Swarzędz: wpuścili 400 kg szczupaków do jeziora. Mają oczyścić akwen
W środę do Jeziora Swarzędzkiego wpuszczono 400 kilogramów szczupaków. Ryby mają pomóc w procesie przywracania równowagi biologicznej w akwenie.
W 2011 roku informowaliśmy o rozpoczynającym się procesie rekultywacji Jeziora Swarzędzkiego. Urzędnicy liczą, że dzięki zabiegom uda się w przyszłości otworzyć tu kąpielisko. Cały proces przywracania czystości zbiornikowi prowadzi gmina Swarzędz we współpracy z Volkswagenem Poznań. Koszt inwestycji to ponad 400 tysięcy złotych.
Jak to działa? Rekultywacja jest przeprowadzana m.in. metodą aeracji pulweryzacyjnej połączonej z systemem inaktywacji fosforu. Wyjaśniając, jest to sposób na dotlenienie strefy przydennej, a także eliminację fosforu z wód akwenu (co znacznie zmniejsza występowanie zakwitów) za pomocą specjalistycznej aparatury.
Już w 2011 roku do akwenu wpuszczono około 1000 szczupaków. Jako ryby drapieżne wprowadzają równowagę w tym środowisku. W Jeziorze Swarzędzkim "mieszka" bowiem zbyt wiele ryb roślinożernych. Dzięki szczupakom ograniczona zostanie liczba mikroskopijnych organizmów roślinnych żyjących w jeziorze, co doprowadzi do lepszego natlenienia akwenu.

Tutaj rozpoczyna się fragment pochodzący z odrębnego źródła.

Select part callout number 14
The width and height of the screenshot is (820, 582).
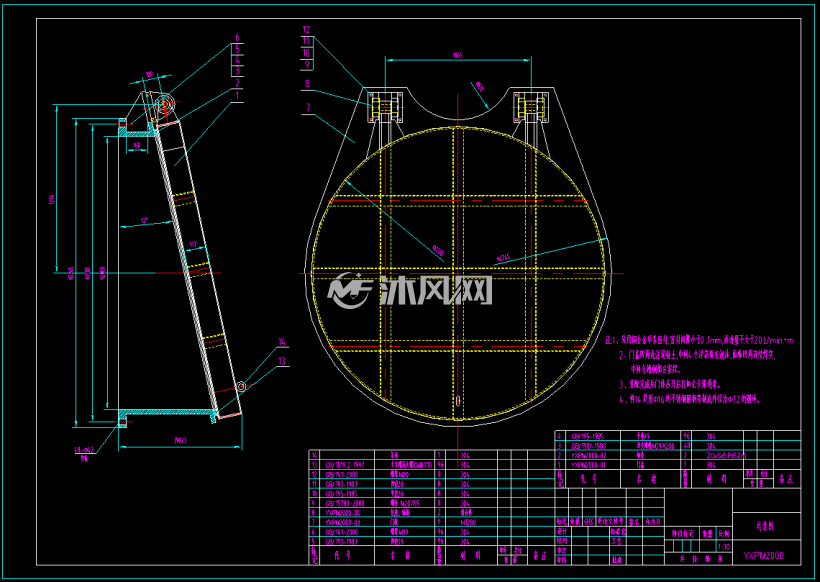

W środę zabieg wpuszczania nowych szczupaków do jeziora powtórzono. Tym razem do akwenu trafiło 400 kilogramów ryb. - Działania rekultywacyjne w Jeziorze Swarzędzkim prowadzone są od dwóch lat i w tym okresie zaobserwowaliśmy znaczną poprawę jakości wód w akwenie. Potwierdzają to wyniki badań czystości wody. Działania prowadzone są wielokierunkowo, służby miejskie pracują równolegle nad eliminowaniem nielegalnych odpływów ścieków do jeziora - tłumaczy Marcin Młodziński z Urzędu Miasta i Gminy w Swarzędzu.
Zamiarem miasta jest, by w jeziorze ponownie mogli się kąpać mieszkańcy. W tym celu nad akwenem przygotowywana jest cała infrastruktura - już powstały tu przystań, ścieżki spacerowe i rowerowe. W przyszłym roku ma zostać otwarty skatepark.